» What you need to do:
Your answer should consist only of the lines below from the one with "購入する (505, 151)" through the one with "お問い合わせ (358, 2438)", copied exactly.

» Records provided:
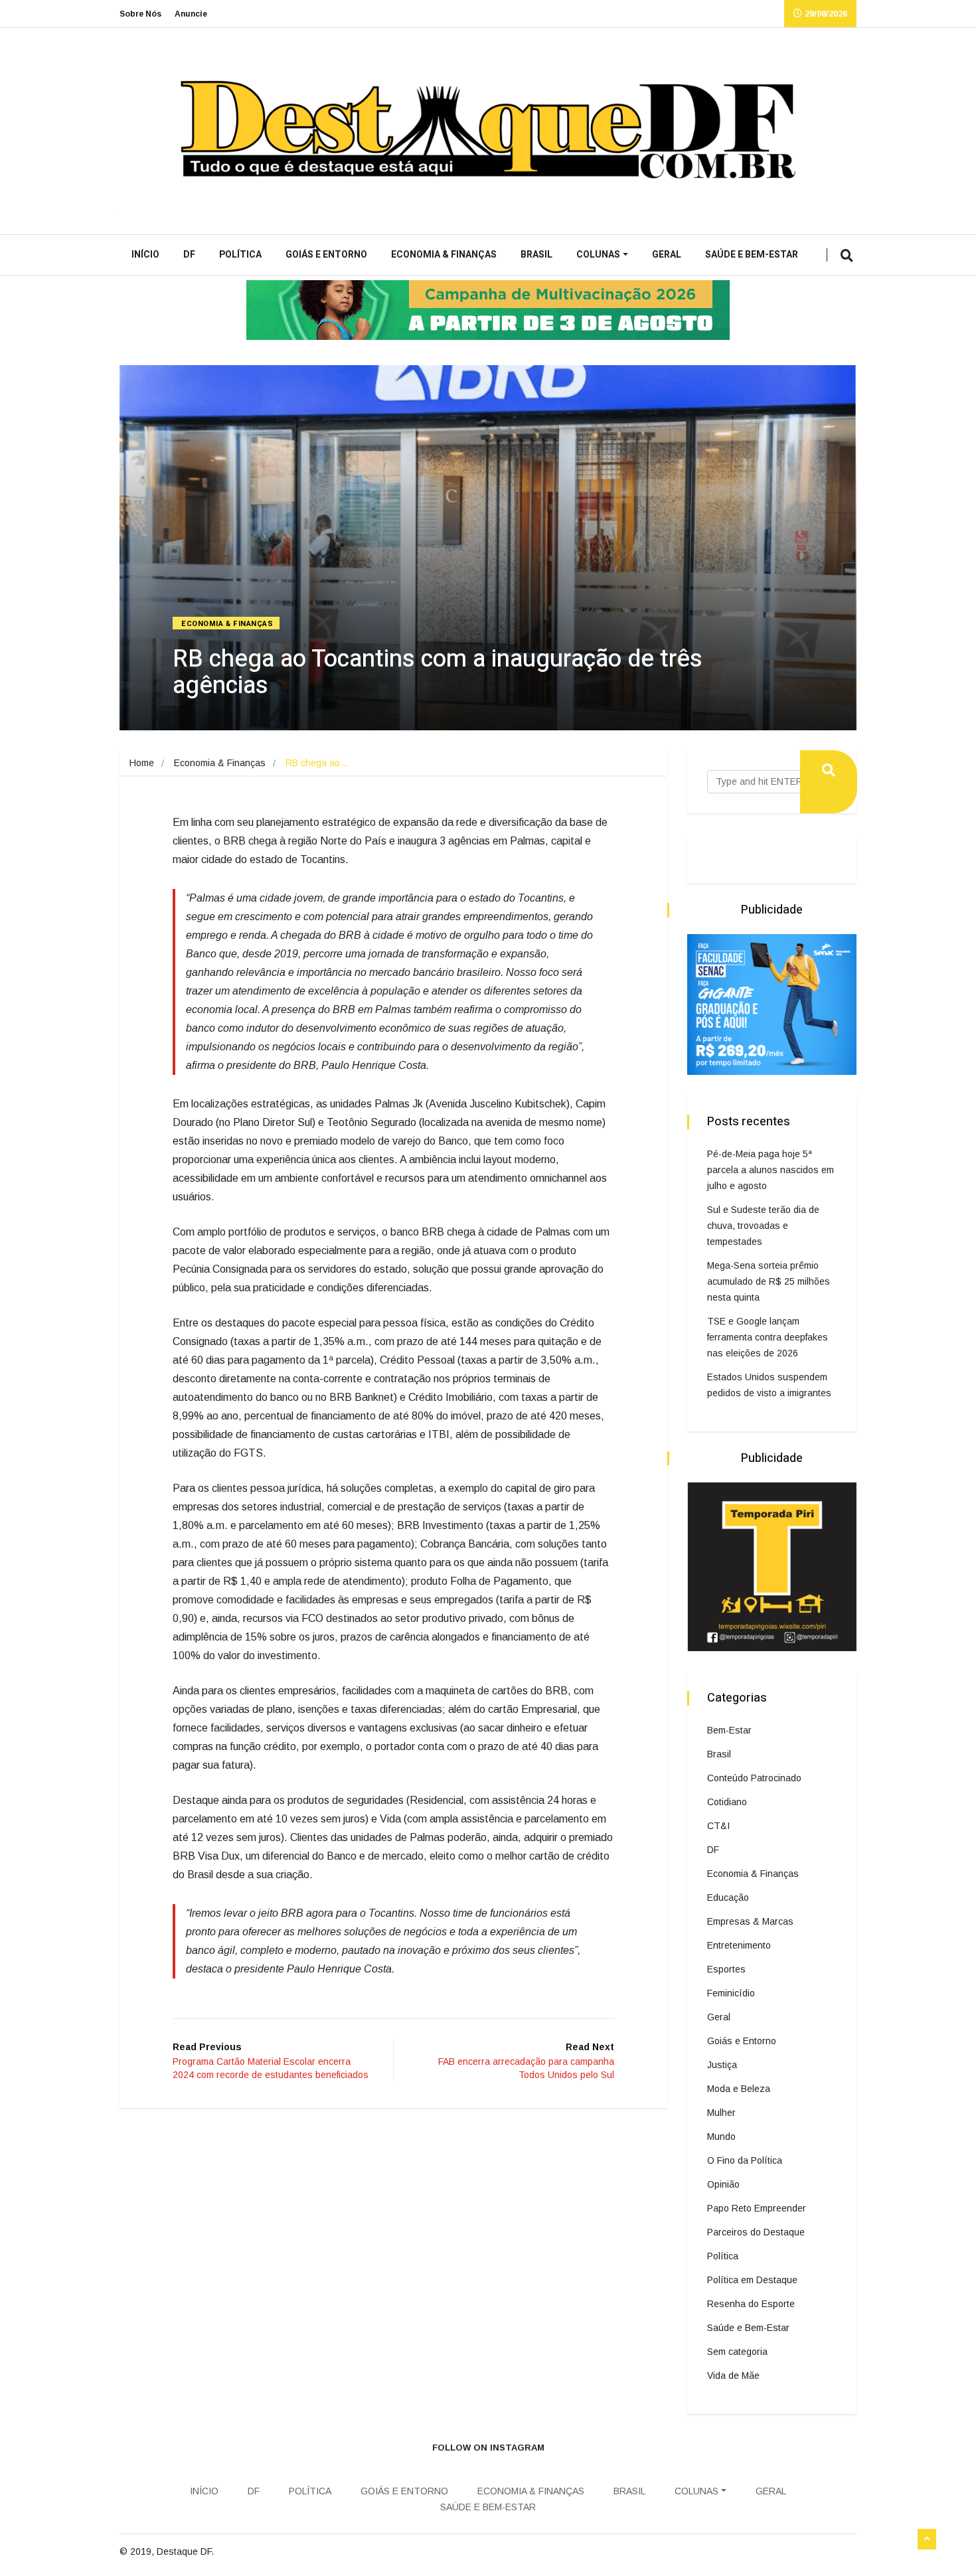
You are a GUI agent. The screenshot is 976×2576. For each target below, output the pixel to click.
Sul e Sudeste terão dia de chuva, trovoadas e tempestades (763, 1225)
---
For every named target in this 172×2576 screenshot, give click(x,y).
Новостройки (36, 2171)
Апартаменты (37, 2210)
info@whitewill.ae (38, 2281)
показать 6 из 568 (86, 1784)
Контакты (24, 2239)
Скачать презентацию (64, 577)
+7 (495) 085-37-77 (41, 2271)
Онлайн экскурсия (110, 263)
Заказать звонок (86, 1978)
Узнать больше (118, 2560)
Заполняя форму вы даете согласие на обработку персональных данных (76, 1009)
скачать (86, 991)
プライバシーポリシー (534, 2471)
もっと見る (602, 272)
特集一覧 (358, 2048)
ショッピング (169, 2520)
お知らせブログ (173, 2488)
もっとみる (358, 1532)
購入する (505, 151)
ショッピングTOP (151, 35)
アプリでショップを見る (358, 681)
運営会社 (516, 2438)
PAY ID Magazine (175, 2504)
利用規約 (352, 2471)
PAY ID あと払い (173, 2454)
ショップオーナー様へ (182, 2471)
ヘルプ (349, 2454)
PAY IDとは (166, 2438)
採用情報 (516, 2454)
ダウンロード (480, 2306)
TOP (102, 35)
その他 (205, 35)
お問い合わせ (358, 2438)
* * *
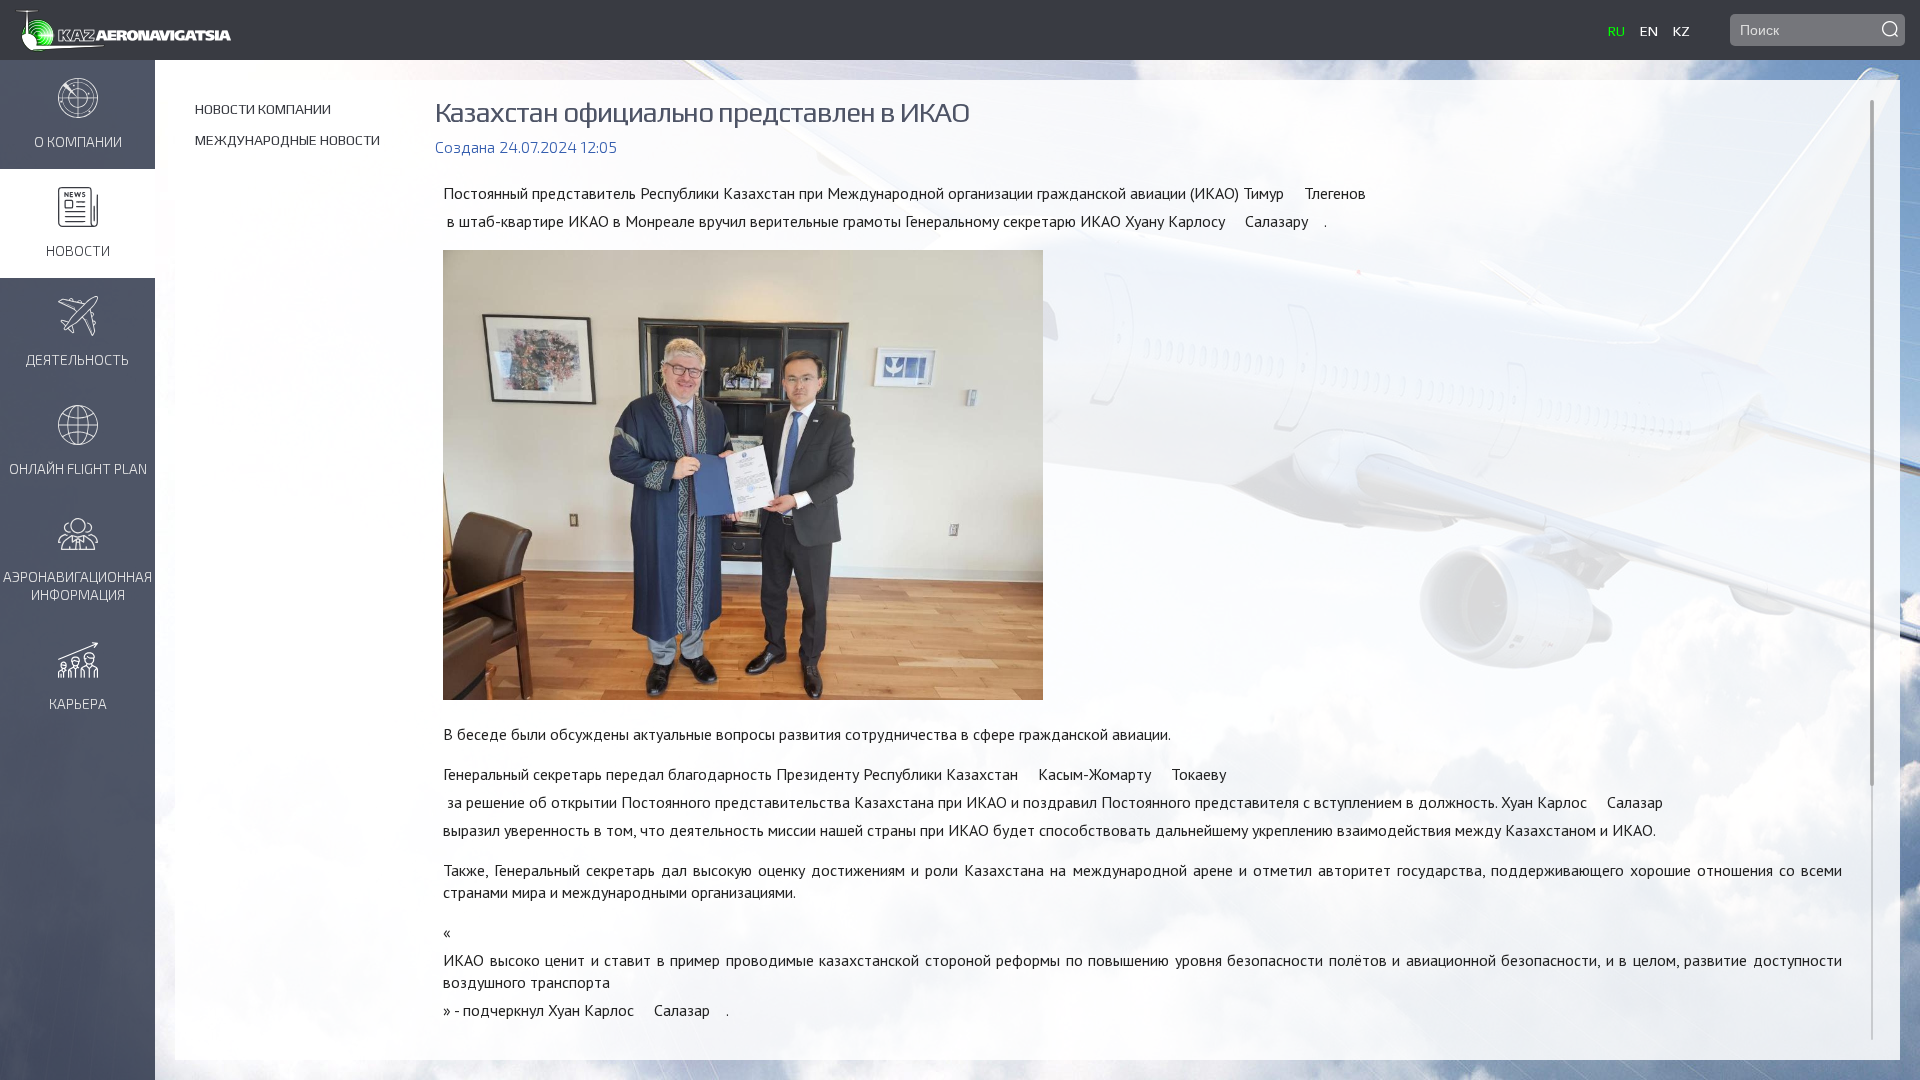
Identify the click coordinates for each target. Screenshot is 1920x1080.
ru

» Result of this task:
購入する (505, 151)
ショッピングTOP (151, 35)
アプリでショップを見る (358, 681)
運営会社 (516, 2438)
PAY ID Magazine (175, 2504)
利用規約 (352, 2471)
PAY ID あと払い (173, 2454)
ショップオーナー様へ (182, 2471)
ヘルプ (349, 2454)
PAY IDとは (166, 2438)
採用情報 (516, 2454)
ダウンロード (480, 2306)
TOP (102, 35)
その他 (205, 35)
お問い合わせ (358, 2438)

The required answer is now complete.